BRUKSELA — Ludzie z całej Belgii zebrali się w sobotę w stolicy, aby wyrazić solidarność z Ukrainą w pierwszą rocznicę inwazji Rosji.

Stawiając czoła zmiennej pogodzie, która obejmowała grad, deszcz i słońce, około 2500 osób zgromadziło się na marszu przeciwko agresji prezydenta Rosji Władimira Putina na Ukrainę.

Podczas gdy sama atmosfera była spokojna – z dziećmi i psami towarzyszącymi dorosłym protestującym – gniew i tragedia unosiły się tuż pod powierzchnią dla wielu uczestników.

„W grudniu musiałam pochować matkę” – opowiada 44-letnia Oksana Samojłowa, Ukrainka mieszkająca w Belgii od ponad 10 lat. „Miała udar. Ale kiedy została przewieziona do szpitala, nie mieli generatorów, więc nie mogła otrzymać leczenia. Jej stan się pogorszył – powiedziała, powstrzymując łzy.

Samoylova wróciła do Charkowa, drugiego co do wielkości miasta Ukrainy, aby wziąć udział w pogrzebie i była zszokowana stanem miasta, a zbombardowane domy były częstym widokiem. Siły rosyjskie wycofały się z Charkowa po napotkaniu zaciekłego oporu, ale miasto pozostaje w ciągłym zagrożeniu ostrzałem.

„To inna rzeczywistość” – powiedziała Samoylova.

Ona i jej przyjaciele nie mają złudzeń, że protest w Brukseli może zmienić losy wojny, ale wierzą, że wysłanie sygnału jest ważne.

Warto przeczytać!  Pośród niepokoju w Moskwie Putin stara się zapewnić spokój po ataku drona

Wtórowały temu dwie inne Ukrainki, Maryna Valentiuk i jej przyjaciółka Olena Karas, również z Charkowa. Zeszłej wiosny uciekli przed wojną, ale obaj mają nadzieję wrócić na Ukrainę.

„Miałem naprawdę dobre życie na Ukrainie” – powiedział Valentiuk. Powiedziała, że ​​zanim otworzyła własny biznes w Charkowie, pracowała w telewizji jako producent kreatywny.

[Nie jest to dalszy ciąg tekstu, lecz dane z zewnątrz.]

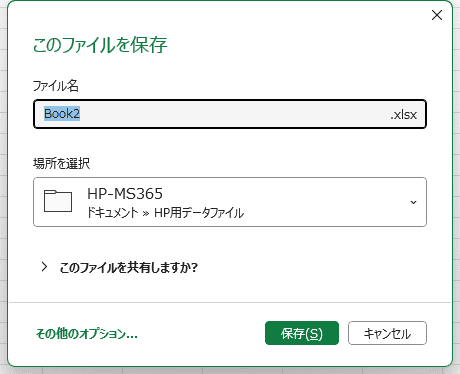Click the ドキュメント » HP用データファイル path
Image resolution: width=460 pixels, height=374 pixels.
point(165,213)
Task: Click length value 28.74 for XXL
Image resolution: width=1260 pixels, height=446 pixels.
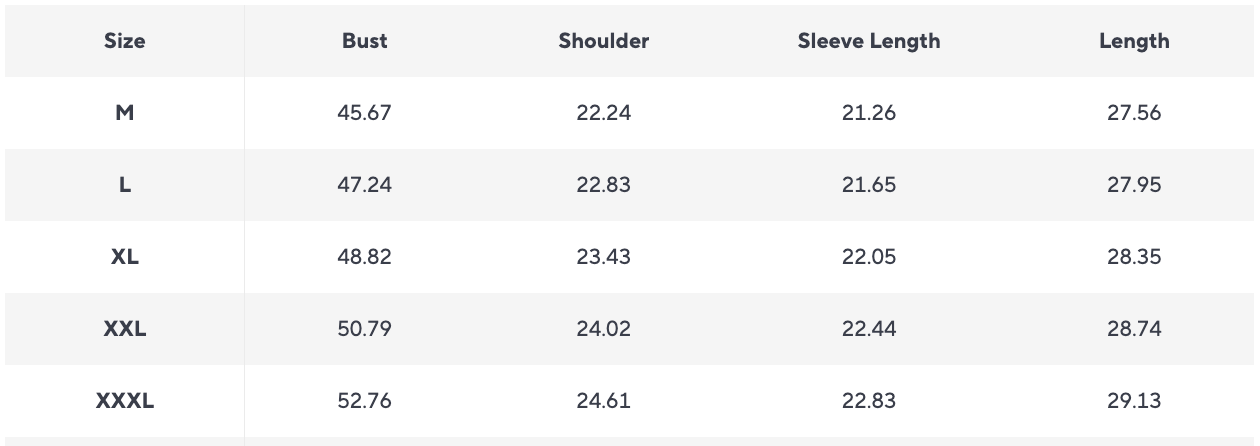Action: 1134,329
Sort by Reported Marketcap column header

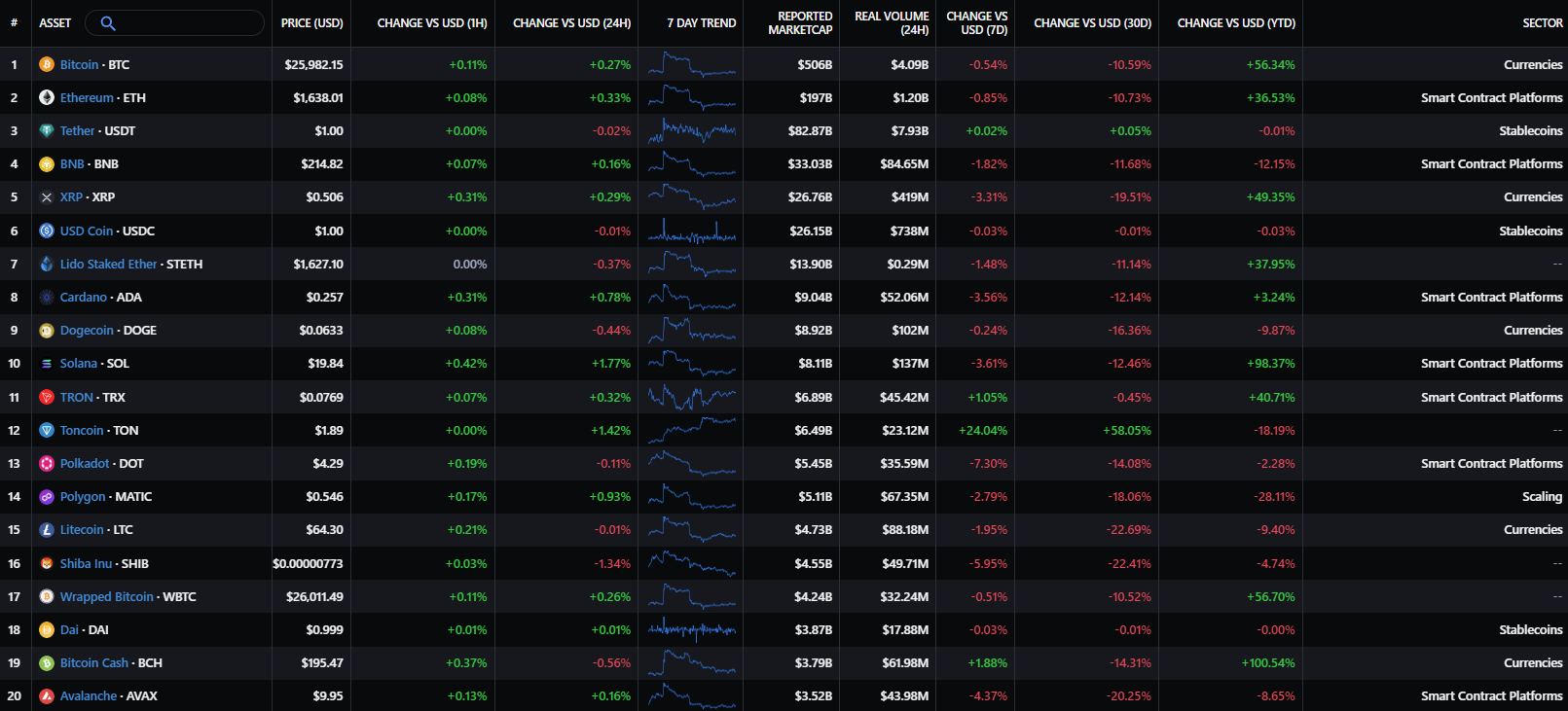click(800, 23)
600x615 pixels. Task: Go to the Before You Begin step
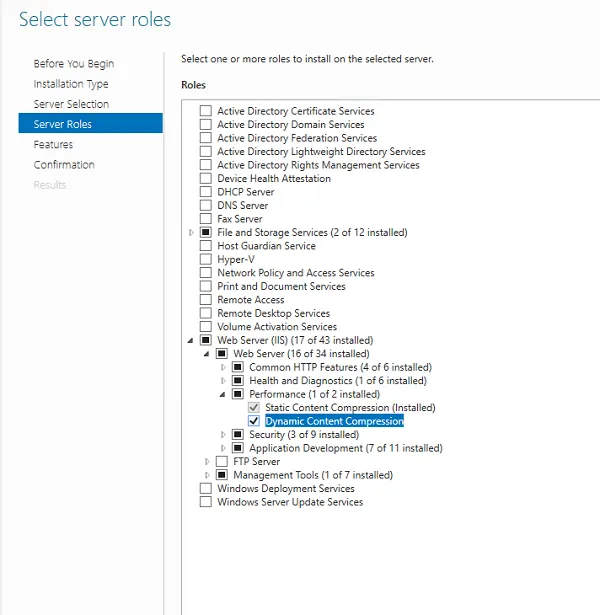74,64
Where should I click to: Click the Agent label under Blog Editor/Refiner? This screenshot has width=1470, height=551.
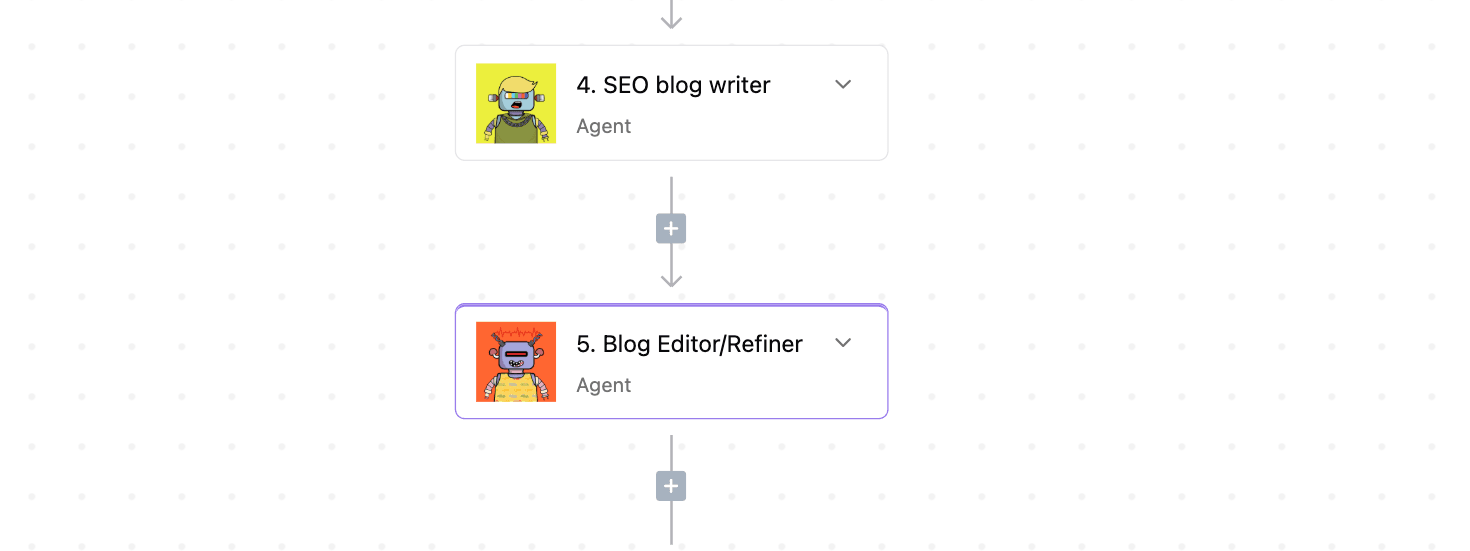pos(603,385)
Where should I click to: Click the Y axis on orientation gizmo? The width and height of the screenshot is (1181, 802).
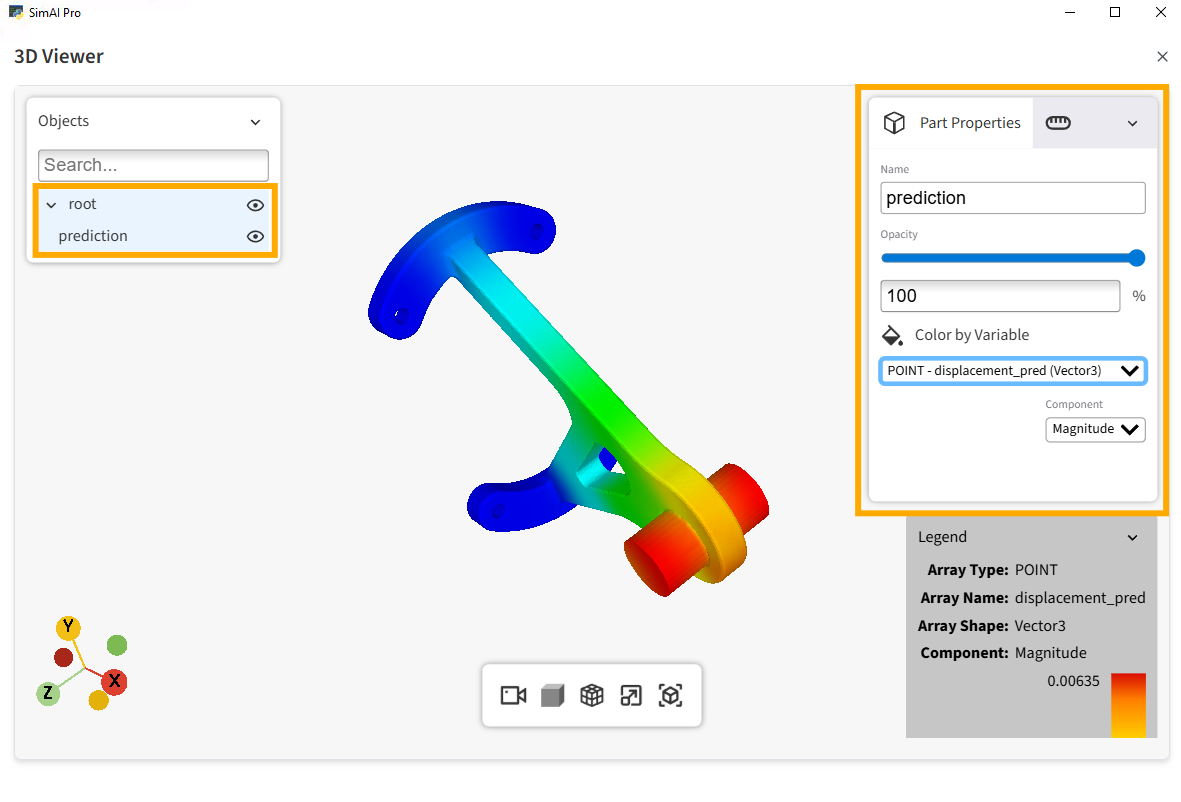(68, 628)
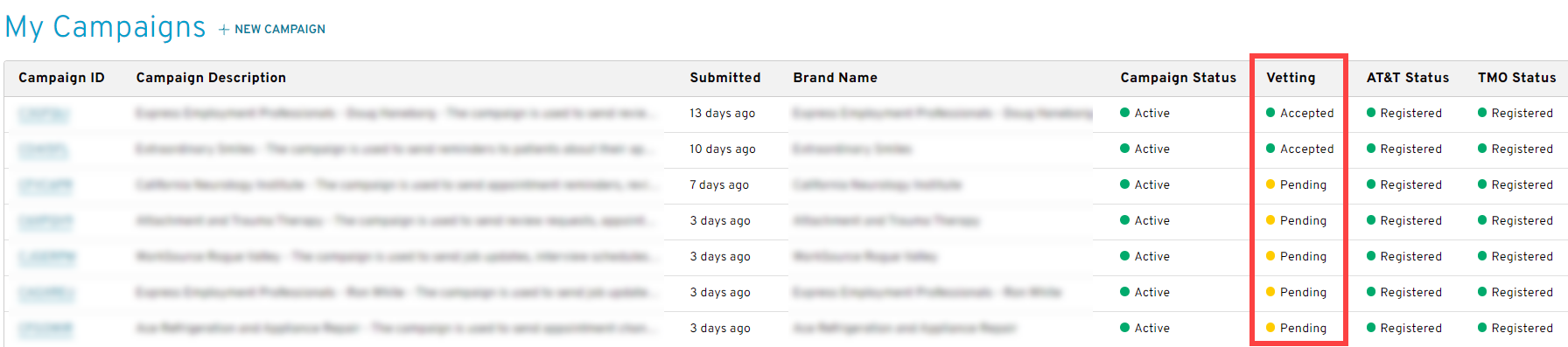
Task: Click the Vetting column header
Action: coord(1291,78)
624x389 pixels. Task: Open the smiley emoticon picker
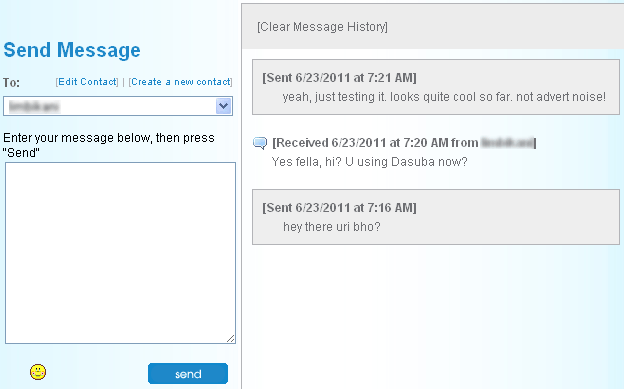38,372
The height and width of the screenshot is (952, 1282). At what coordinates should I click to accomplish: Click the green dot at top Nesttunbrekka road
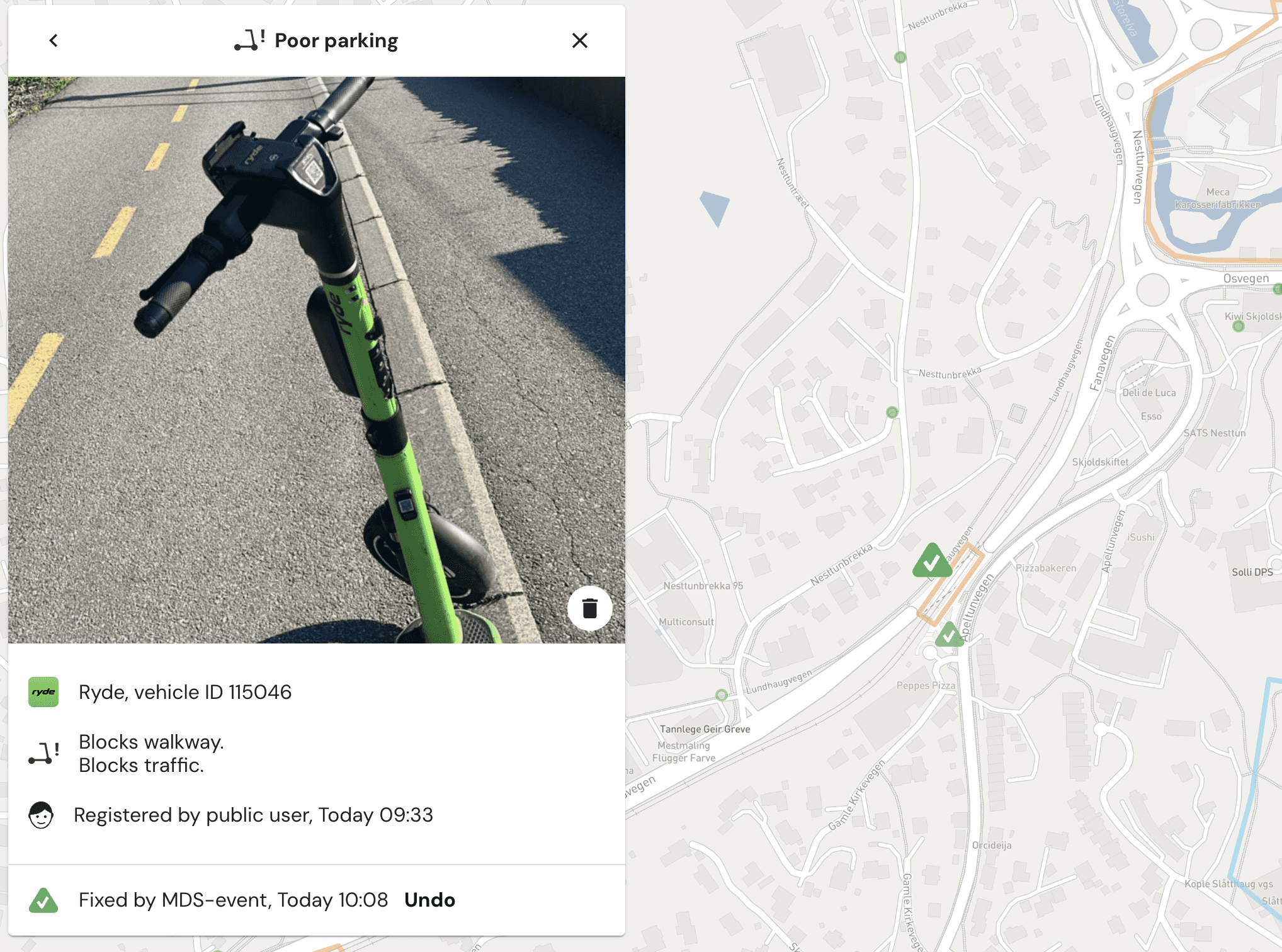coord(900,57)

Dwaj przyjaciele nie tylko wskazują palcami na Putina, ale także na to, co uważają za zawód społeczności międzynarodowej. Wzywając do pełnego embarga handlowego, Karas powiedział, że dotychczasowe sankcje nie były wystarczająco silne. „Nie jest tajemnicą, że Belgia nadal handluje, na przykład diamentami” – powiedziała.

W najnowszym unijnym pakiecie sankcji, oficjalnie przyjętym przez kraje bloku na kilka godzin przed protestem w Brukseli, pominięto zakaz importu rosyjskich diamentów.

To doprowadza Karasa do złości. „Jeśli tak będzie dalej, może minąć nawet 10 lat, zanim ta wojna się skończy” – powiedziała.

Maryna Valentiuk (po lewej) i jej przyjaciółka Olena Karas (po prawej) uciekli przed wojną zeszłej wiosny, ale obie mają nadzieję na powrót na Ukrainę | Leonie Kijewski dla POLITICO

I dopóki wojna trwa, przyjaciele martwią się o swoje rodziny i przyjaciół, którzy zostali na Ukrainie.

Na przykład brat i kuzyn Valentiuk są już na pierwszej linii frontu, co, jak powiedziała, jest przerażające. Syn jej kuzynki urodził się zaledwie 10 dni przed wybuchem wojny i widział go zaledwie kilka razy, zanim jego żona uciekła z dzieckiem do Polski. Jednak Valentiuk rozważa przyłączenie się do nich w wojnie. Walentiuk, z wykształcenia dziennikarz i psycholog, myśli o powrocie na Ukrainę i zaciągnięciu się do wojska.

Warto przeczytać!  Fani cieszą się, gdy Kermit Żaba tańczy do Take That z księciem Edwardem na koncercie koronacyjnym

„Potrzebują wykształconych ludzi z moimi umiejętnościami w wojsku” – powiedziała. „Może zostanę żołnierzem”.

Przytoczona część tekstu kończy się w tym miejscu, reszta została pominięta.